Stuxnet was first discovered in 2010, when inspectors from the International Atomic Energy Agency (IAEA) discovered that many centrifuges at the Natanz plant (Iran), manufactured by Siemens to enrich uranium to power nuclear reactors, were malfunctioning.

It is worth noting that Iran's nuclear facilities are completely isolated, not connected to the internal network or the Internet.

A security team from Belarus discovered that the reason for the centrifuge malfunctions came from the computers that operated the system, and was behind it was an extremely complex malware. The malware spread through the USB port and quickly infected the programmable logic controllers (PLCs) that controlled the centrifuges, then sabotaged them.

Centrifuges at Iran's nuclear facilities are set to spin at extremely high speeds, creating forces many times greater than gravity to separate elements from uranium.

After Stuxnet entered the system, it closed the escape valves on a random number of centrifuges, allowing gas to enter but not escape, causing the pressure inside the centrifuges to increase, wasting time and gas.

The danger is that Stuxnet infiltrates the system for weeks, and after briefly speeding up the centrifuges it slows them down to standard rates. This makes its activity difficult to detect.

Additionally, in order to conceal its presence and activity on the system, Stuxnet also sends sensor signals to control industrial processes.

Unlike conventional malware, Stuxnet continued to spread even after it was discovered. That's why researchers call it a "digital weapon."

Why is Stuxnet dangerous?

Cybersecurity companies call Stuxnet a computer worm, which can be much more sophisticated than a typical computer virus.

Unlike viruses, computer worms do not require human interaction to activate, but spread automatically, sometimes very quickly after entering a system.

In addition to deleting data, computer worms can cause other harmful effects such as overloading networks, opening "backdoors", consuming bandwidth, reducing hard drive space and dropping other dangerous malware such as rootkits, spyware and ransomware.

Stuxnet weakened nearly 1,000 Iranian centrifuges in 2010. The worm is considered by experts to be an extremely complex piece of code and would be extremely dangerous if its impact were taken lightly.

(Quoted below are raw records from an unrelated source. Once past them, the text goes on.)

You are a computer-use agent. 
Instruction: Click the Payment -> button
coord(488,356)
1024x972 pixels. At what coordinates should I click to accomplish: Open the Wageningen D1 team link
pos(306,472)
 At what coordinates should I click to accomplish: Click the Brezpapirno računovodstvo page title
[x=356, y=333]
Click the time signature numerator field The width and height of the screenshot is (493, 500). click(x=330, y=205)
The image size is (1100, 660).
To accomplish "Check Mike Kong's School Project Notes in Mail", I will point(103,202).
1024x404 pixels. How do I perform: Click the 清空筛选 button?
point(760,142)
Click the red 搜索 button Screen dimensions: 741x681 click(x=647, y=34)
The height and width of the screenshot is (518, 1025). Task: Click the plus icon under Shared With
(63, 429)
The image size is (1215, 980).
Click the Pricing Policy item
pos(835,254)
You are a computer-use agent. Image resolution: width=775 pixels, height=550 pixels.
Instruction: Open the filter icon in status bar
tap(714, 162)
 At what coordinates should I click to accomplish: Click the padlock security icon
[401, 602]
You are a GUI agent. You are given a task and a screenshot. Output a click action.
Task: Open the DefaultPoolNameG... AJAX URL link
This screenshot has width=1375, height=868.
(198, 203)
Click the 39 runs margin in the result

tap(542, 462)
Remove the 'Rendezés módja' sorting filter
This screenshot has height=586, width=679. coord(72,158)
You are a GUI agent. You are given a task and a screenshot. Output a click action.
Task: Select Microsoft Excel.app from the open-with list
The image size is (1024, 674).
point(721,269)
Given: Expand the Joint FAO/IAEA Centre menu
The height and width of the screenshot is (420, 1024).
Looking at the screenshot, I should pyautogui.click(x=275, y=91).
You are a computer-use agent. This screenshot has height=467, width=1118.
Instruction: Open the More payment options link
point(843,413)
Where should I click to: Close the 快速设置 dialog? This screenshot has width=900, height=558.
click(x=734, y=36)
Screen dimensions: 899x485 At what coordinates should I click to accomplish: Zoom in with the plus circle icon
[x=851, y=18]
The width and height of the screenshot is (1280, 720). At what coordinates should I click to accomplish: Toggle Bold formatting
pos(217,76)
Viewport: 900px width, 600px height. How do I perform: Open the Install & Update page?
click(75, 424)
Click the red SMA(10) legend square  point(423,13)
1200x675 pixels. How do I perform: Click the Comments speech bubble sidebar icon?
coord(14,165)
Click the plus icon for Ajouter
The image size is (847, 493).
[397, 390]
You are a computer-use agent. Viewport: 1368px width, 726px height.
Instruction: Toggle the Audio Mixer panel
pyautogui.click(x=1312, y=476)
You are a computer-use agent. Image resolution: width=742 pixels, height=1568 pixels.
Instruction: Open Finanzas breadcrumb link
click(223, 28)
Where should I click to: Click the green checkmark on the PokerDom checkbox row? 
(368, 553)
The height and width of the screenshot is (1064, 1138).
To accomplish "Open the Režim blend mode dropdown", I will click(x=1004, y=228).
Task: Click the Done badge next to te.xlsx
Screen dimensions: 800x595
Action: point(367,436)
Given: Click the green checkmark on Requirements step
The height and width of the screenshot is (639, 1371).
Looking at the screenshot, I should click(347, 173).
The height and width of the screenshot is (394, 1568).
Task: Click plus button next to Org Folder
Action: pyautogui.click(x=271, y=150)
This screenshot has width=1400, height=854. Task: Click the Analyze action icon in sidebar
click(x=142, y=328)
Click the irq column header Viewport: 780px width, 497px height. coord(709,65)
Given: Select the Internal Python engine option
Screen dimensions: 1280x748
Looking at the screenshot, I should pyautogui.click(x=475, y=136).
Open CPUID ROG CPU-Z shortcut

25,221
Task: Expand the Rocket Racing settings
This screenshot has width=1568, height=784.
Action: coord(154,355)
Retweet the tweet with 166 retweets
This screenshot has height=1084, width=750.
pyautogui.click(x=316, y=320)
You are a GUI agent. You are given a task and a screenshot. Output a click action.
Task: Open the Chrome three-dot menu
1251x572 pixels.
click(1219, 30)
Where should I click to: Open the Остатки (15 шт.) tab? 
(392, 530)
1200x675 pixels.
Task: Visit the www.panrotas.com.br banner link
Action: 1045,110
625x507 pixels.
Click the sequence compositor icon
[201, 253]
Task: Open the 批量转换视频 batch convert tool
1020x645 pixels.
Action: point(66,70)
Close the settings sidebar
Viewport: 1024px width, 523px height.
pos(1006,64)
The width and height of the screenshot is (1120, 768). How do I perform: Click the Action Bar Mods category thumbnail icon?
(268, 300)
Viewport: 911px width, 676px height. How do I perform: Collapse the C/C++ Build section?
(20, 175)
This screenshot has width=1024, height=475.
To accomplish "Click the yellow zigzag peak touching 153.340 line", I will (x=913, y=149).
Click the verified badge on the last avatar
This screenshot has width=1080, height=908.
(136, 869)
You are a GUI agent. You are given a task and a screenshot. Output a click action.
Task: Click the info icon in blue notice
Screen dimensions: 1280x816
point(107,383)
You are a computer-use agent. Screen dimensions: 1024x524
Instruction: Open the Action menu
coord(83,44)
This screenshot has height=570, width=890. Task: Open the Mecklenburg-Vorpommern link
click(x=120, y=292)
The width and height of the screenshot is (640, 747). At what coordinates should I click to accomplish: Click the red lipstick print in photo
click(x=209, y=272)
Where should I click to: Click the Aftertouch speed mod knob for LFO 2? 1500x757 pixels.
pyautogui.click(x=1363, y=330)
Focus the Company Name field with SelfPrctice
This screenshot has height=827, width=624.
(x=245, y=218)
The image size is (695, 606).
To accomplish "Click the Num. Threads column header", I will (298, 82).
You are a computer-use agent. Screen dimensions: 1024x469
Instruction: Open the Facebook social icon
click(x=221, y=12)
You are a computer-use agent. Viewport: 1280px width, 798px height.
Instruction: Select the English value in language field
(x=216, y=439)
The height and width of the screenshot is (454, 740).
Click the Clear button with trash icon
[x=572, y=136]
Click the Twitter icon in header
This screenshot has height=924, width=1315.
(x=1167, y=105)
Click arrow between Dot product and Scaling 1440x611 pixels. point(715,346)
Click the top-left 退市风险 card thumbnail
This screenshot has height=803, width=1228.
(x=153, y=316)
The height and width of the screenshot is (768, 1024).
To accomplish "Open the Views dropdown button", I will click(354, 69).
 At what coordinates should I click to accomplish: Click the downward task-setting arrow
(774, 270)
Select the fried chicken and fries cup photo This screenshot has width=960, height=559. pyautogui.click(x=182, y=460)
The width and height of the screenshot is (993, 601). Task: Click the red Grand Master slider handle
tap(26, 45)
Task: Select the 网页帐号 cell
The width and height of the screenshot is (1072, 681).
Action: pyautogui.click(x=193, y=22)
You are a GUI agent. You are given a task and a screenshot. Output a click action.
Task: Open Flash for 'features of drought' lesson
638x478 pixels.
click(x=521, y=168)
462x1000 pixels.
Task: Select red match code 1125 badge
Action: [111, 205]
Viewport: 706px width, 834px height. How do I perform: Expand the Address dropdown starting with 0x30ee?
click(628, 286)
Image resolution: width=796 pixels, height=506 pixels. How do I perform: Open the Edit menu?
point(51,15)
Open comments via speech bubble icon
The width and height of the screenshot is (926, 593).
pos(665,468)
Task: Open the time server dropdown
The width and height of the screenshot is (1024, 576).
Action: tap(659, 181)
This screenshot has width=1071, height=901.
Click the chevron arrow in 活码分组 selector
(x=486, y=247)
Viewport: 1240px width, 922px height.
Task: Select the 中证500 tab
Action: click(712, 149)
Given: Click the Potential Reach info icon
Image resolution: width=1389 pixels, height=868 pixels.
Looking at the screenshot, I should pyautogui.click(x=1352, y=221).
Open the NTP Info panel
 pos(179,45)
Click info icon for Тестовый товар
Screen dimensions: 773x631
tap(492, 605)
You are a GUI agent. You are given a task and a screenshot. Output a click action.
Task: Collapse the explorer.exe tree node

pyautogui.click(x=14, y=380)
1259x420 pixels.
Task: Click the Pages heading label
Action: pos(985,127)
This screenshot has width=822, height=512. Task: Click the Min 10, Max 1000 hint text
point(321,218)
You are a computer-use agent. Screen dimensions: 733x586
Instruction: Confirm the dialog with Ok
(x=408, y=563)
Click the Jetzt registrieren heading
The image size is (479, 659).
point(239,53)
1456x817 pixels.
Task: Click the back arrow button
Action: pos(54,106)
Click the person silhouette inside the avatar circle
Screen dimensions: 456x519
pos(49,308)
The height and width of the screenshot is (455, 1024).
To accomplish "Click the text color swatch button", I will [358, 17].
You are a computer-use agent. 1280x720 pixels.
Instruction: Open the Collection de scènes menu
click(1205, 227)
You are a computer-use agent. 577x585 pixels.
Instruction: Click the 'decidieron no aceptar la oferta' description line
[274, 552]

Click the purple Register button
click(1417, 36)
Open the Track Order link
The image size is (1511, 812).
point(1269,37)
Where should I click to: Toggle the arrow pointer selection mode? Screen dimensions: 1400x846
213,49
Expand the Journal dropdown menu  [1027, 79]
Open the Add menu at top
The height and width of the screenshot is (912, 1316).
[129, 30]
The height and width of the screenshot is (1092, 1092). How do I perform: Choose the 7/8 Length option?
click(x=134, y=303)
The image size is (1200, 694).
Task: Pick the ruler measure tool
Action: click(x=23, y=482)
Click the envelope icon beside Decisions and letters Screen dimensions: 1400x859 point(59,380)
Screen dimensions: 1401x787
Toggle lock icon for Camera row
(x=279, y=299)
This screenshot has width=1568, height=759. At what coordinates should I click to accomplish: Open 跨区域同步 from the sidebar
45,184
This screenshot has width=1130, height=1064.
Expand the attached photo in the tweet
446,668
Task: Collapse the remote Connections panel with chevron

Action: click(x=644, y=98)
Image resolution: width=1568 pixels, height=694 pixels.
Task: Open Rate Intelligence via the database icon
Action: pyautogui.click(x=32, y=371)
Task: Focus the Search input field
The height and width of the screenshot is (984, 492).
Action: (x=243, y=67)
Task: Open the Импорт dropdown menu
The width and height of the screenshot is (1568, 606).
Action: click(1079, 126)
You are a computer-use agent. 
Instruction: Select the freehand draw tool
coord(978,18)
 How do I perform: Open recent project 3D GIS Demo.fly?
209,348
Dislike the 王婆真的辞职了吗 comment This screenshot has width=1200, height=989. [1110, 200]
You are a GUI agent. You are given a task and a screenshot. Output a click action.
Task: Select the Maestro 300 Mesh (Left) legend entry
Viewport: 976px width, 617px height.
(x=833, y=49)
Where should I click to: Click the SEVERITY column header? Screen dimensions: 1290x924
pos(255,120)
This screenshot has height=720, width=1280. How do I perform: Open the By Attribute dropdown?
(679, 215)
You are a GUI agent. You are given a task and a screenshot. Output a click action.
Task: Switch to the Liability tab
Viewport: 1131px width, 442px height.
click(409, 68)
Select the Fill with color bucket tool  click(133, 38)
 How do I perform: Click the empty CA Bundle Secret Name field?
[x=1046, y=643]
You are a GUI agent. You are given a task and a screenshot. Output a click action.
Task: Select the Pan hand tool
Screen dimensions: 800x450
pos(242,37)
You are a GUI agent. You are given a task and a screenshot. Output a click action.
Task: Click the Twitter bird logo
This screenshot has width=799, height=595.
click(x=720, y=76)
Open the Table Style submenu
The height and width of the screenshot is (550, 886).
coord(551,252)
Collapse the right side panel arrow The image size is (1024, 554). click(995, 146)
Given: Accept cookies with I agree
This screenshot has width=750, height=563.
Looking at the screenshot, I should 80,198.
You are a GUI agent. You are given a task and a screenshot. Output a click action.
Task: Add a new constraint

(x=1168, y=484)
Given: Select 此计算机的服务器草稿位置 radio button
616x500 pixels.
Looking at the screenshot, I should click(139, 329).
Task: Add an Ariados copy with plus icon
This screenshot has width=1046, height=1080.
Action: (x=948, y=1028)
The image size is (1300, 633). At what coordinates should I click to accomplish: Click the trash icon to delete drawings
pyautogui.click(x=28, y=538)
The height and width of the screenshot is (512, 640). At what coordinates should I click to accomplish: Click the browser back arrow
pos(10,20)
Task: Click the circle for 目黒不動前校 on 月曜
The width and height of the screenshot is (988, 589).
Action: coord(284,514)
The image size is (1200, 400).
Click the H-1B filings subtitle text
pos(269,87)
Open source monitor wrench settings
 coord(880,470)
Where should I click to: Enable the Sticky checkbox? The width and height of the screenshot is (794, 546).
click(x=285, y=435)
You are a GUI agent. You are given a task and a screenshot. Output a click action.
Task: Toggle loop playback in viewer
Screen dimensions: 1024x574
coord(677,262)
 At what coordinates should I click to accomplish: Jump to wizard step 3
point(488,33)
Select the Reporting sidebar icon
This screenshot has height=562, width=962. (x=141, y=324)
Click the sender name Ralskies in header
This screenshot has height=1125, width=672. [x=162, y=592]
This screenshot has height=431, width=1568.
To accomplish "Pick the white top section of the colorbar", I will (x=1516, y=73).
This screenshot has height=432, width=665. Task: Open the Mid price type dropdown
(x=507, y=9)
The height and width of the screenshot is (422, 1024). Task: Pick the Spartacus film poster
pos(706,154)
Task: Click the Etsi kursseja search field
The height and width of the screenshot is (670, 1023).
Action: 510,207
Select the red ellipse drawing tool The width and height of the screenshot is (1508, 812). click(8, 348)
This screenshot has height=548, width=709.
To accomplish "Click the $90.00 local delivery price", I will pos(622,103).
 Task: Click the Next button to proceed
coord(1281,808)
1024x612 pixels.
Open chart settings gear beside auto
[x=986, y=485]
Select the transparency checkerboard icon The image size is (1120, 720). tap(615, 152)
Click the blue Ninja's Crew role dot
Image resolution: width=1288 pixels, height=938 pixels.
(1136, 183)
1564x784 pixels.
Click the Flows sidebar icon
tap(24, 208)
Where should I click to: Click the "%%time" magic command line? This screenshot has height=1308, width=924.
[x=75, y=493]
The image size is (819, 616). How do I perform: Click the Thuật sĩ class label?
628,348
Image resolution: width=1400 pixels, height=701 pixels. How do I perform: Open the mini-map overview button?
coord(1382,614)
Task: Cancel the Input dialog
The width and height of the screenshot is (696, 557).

The attackers first managed to infect computers belonging to five outside companies, believed to be somehow involved in the nuclear program, with malware that would then spread and transport weapons inside USB sticks into the protected facility and Siemens computers.

At that time, no security system could "scan" for Stuxnet's existence. According to experts, Stuxnet's main method of spreading was USB.

Stuxnet, after attacking Iran's nuclear facilities, was accidentally released to the outside world. Stuxnet was later detected in Germany, France, India and Indonesia.

Stuxnet's modus operandi also paved the way for other dangerous attacks to come. In 2015, German researchers created another computer worm, called PLC Blaster. They used part of Stuxnet's modus operandi, and were able to target the Siemens S7 series PLCs.

A Stuxnet-like scenario could still happen in 2024, says cybersecurity organization Stormshield, as there will always be Zero-Day vulnerabilities that give cybercriminals an offensive advantage.